Let $(x_n)$ be Cauchy with a subsequence $(x_{n_k})$ such that $\lim_{k\to\infty} (x_{n_k}) = a$. Show that $\lim_{n\to\infty} (x_{n}) = a$

Question

Let $(x_n)$ be Cauchy with a subsequence $(x_{n_k})$ such that $\lim_{k\rightarrow\infty} (x_{n_k}) = a$. Show that $\lim_{k\rightarrow\infty} (x_{n}) = a$.

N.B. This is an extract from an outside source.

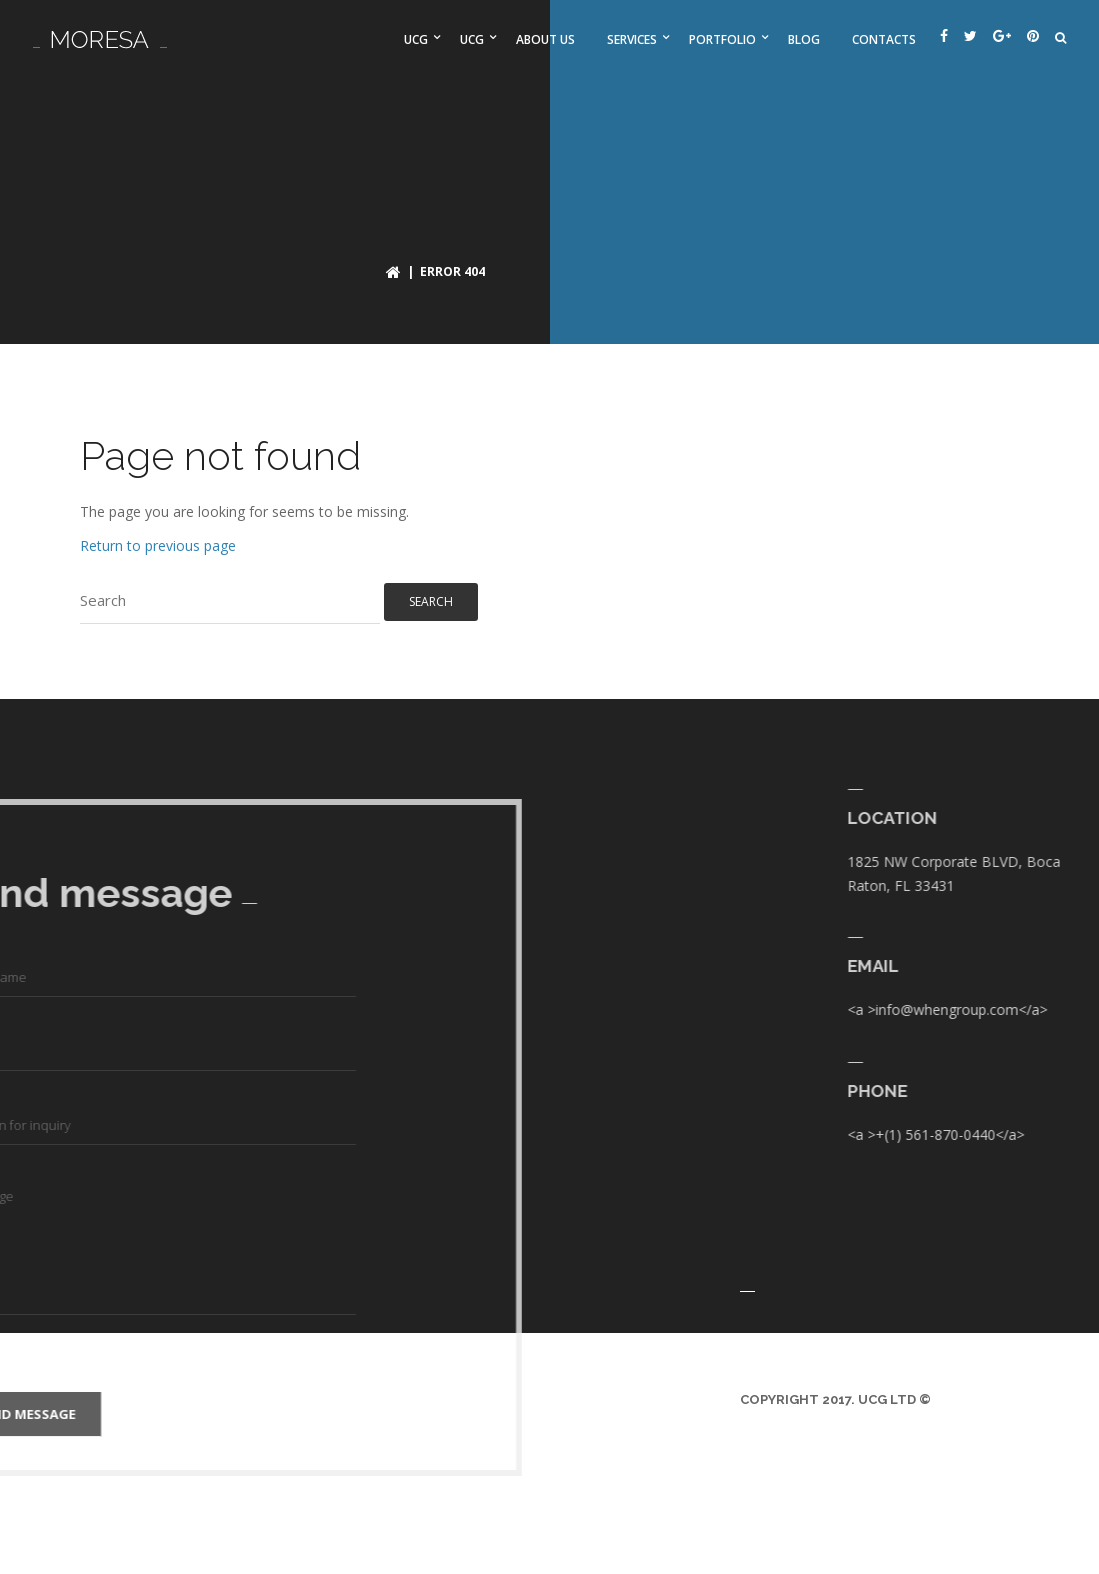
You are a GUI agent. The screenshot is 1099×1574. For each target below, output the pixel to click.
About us (545, 39)
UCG (416, 39)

Proof: Since $(x_n)$ is Cauchy, we know it is convergent to some limit $L$. We know if we have a sequence $x_n \rightarrow L$, then $x_{n_k} \rightarrow L$ for any subsequence. So if $\lim_{k\rightarrow\infty} (x_{n_k}) = a$, we have that $L = a$ and $\lim_{k\rightarrow\infty} (x_{n}) = a$

Unless there's something obvious I missed, this seems pretty clear, want to make sure that it's right. The above facts (Cauchy implying convergence and subsequence converging to same limit are easily proven).

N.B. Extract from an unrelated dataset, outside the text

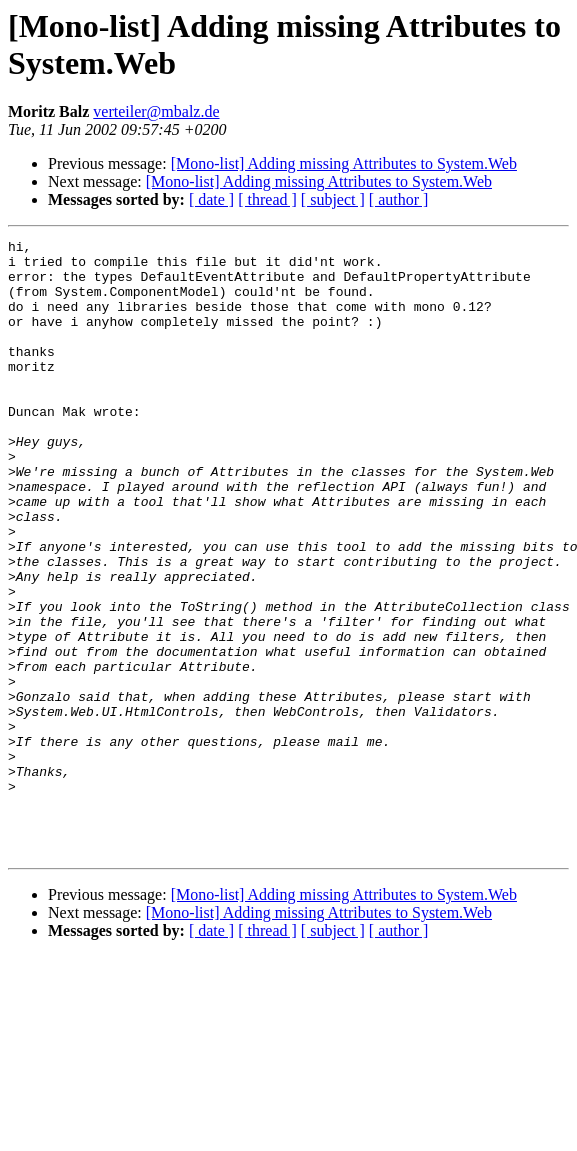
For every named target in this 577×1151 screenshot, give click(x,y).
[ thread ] (267, 199)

Don't seem to need to use the definition of Cauchy ($(x_n)$ is Cauchy if $\forall\ \epsilon > 0, \exists\ N \in \mathbb{N}$ such that $m, n \geq N \implies |x_{m} - x_n| < \epsilon$) to prove this.

Answer 1

The usual way this goes is by noting that the Cauchy condition drags the rest of the sequence to $a$ along with the subsequence. I.e. there is an $k$ large enough so that $$ |x_{n_j}-a|<\epsilon/2 $$ whenever $j\geq k$ and $$ |x_{n}-x_m|<\epsilon/2 $$ whenever $n,m\geq n_k$ for a given $\epsilon>0$ challenge. Can you conclude from here, without using the Cauchy criterion?

Answer 2

The only thing that you have used is that any Cauchy sequence is convergent. This is true only if the metric space containing the sequence is complete. For example let $$a_n={\lfloor \pi\cdot 10^n\rfloor\over 10^n}$$which is a Cauchy sequence since is convergent to $\pi$ in $\Bbb R$ but not in $\Bbb Q$. A better (and probably safer!) way of proof goes as following:$${\text{Cauchy:}\quad \forall \epsilon>0 \ \ , \ \ \exists N\ \ ,\ \ m,n>N\to |a_m-a_n|<\epsilon\\\text{Convergent subsequence}: \quad \forall \epsilon>0 \ \ , \ \ \exists M\ \ ,\ \ k>N\to |a_{n_k}-L|<\epsilon}$$Now choose $n>\max\{M,N\}$ and $M=n_k$ such that $k>\max\{M,N\}$. Obviously $M=n_k\ge k>\max\{M,N\}$ therefore $$|a_m-L|=|a_{n_k}-L|<\epsilon\\|a_n-a_m|<\epsilon$$therefore $$|a_n-L|=|a_n-a_m+a_m-L|\le |a_n-a_m|+|a_m-L|<2\epsilon$$which completes the proof.